The youngest of six brothers, Matt Turk had a brother who also played in the NFL, Dan Turk, who was a center for 15 seasons; Dan died on December 24, 2000. In his last season, Dan was the long snapper for one of Matt's punts, to become the first brothers to do so.

His nephew, Ben Turk, was the starting punter for the University of Notre Dame for the 2010, 2011, and 2012 seasons. Ben Turk worked out for the Texans' rookie mini camp in the 2013 off season, but didn't sign. Another of Matt's nephews, Michael Turk was a punter for Arizona State, and transferred to Oklahoma in 2021. In April 2023, after going undrafted Michael Turk was signed by one of his uncles former teams, the Miami Dolphins before getting cut.

- _Data to examine_:
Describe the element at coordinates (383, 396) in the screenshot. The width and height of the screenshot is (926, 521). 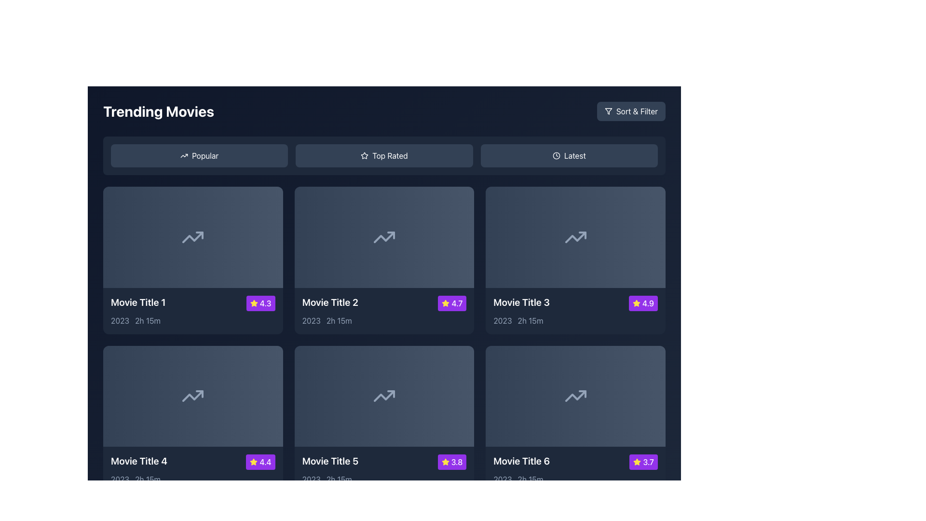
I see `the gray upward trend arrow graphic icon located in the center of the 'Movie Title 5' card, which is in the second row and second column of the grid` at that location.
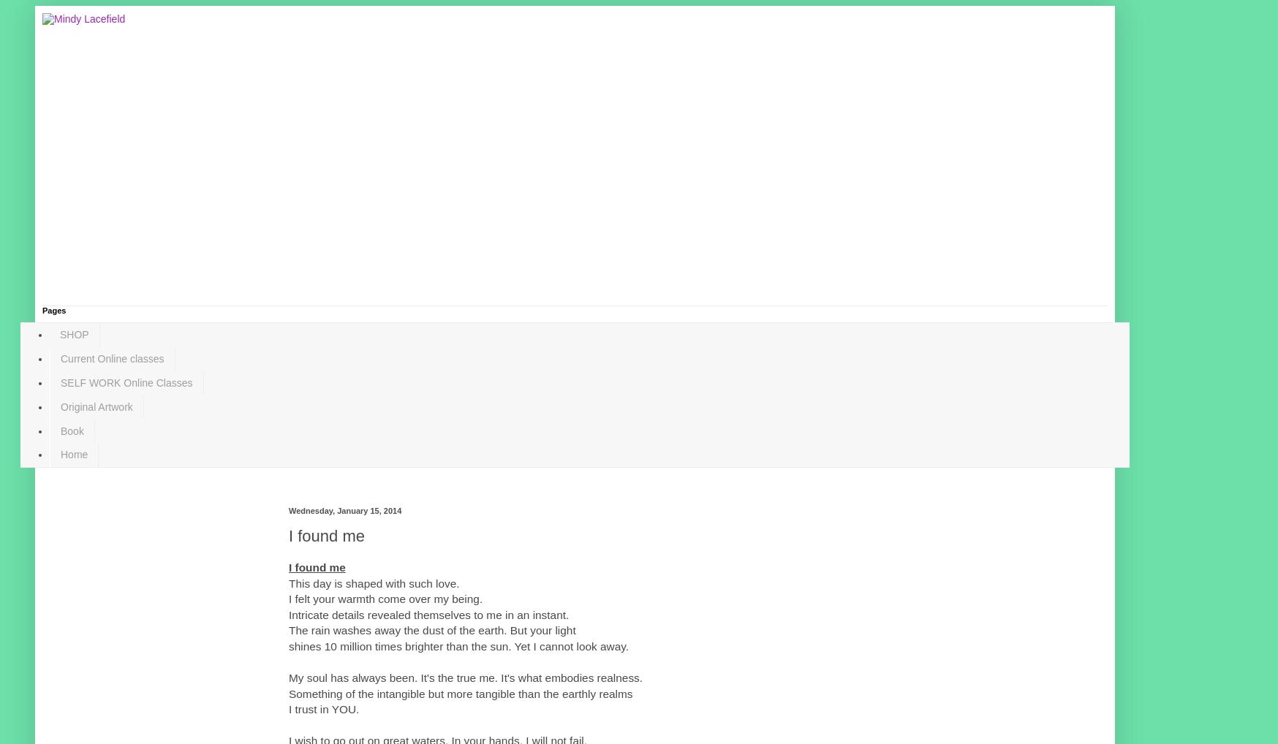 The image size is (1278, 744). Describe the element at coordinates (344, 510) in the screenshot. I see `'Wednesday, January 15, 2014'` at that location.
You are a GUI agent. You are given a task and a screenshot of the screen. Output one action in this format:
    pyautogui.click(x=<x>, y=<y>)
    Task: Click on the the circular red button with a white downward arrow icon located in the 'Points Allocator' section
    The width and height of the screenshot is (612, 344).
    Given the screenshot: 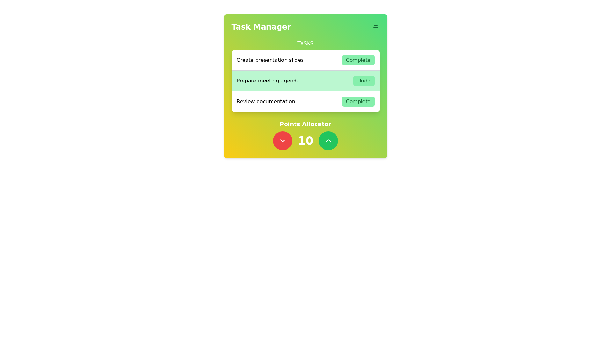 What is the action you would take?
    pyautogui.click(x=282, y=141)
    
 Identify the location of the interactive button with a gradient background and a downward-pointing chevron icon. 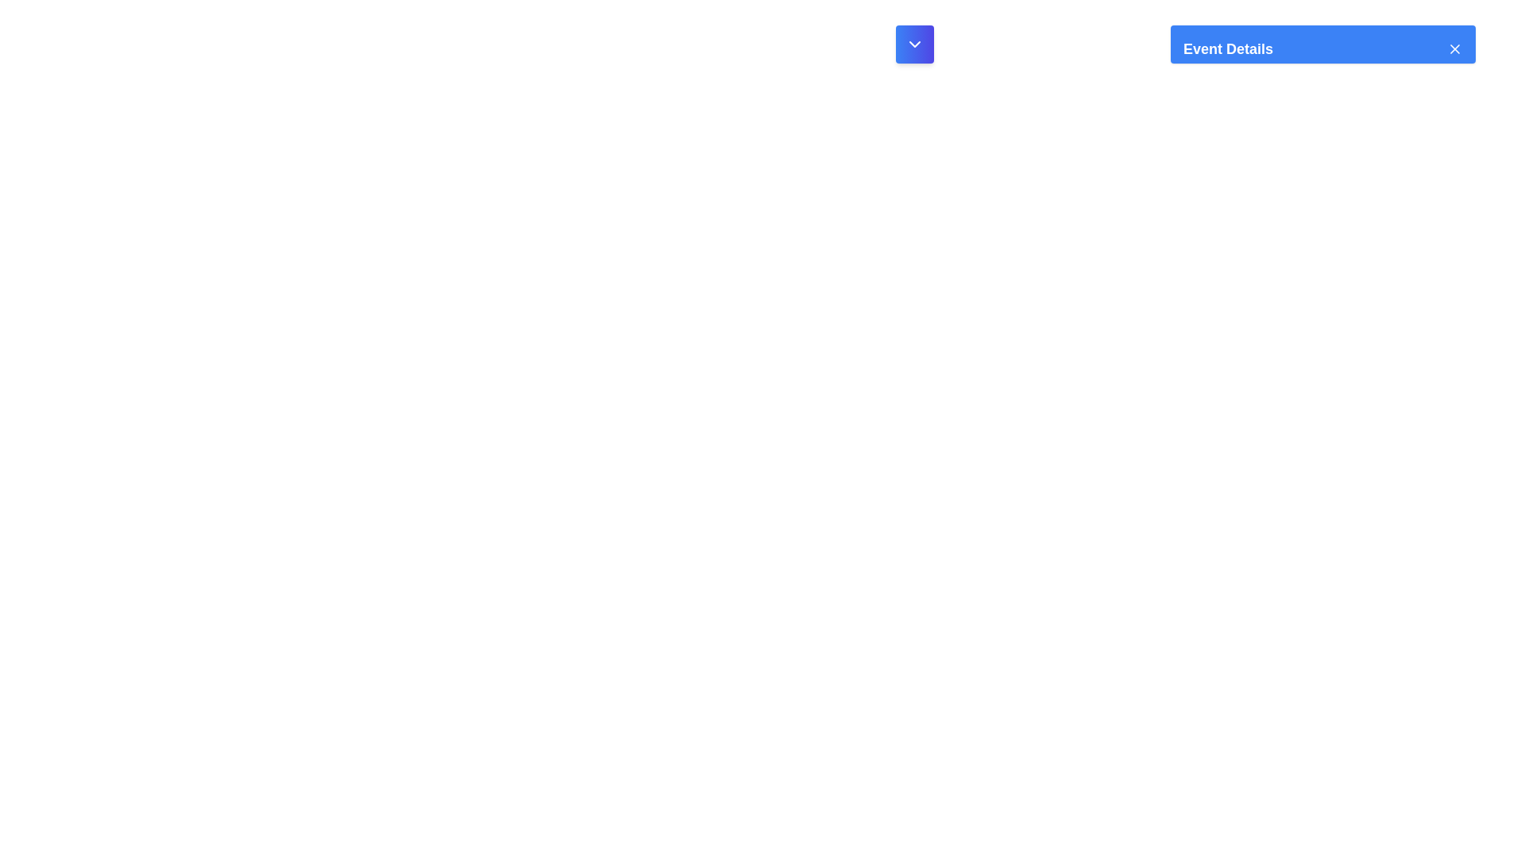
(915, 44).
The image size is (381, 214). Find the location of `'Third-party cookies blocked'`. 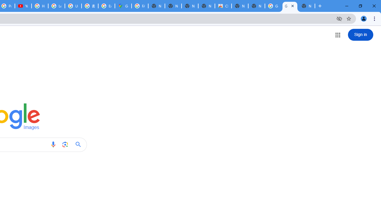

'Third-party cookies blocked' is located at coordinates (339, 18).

- _What you are asked to do_: In the passage on the Turk family, what made Dan's long snap for one of Matt's punts notable? Answer from the text alone.

- _Response area_: With that snap, which came in Dan's last season, he and Matt became the first brothers to do so.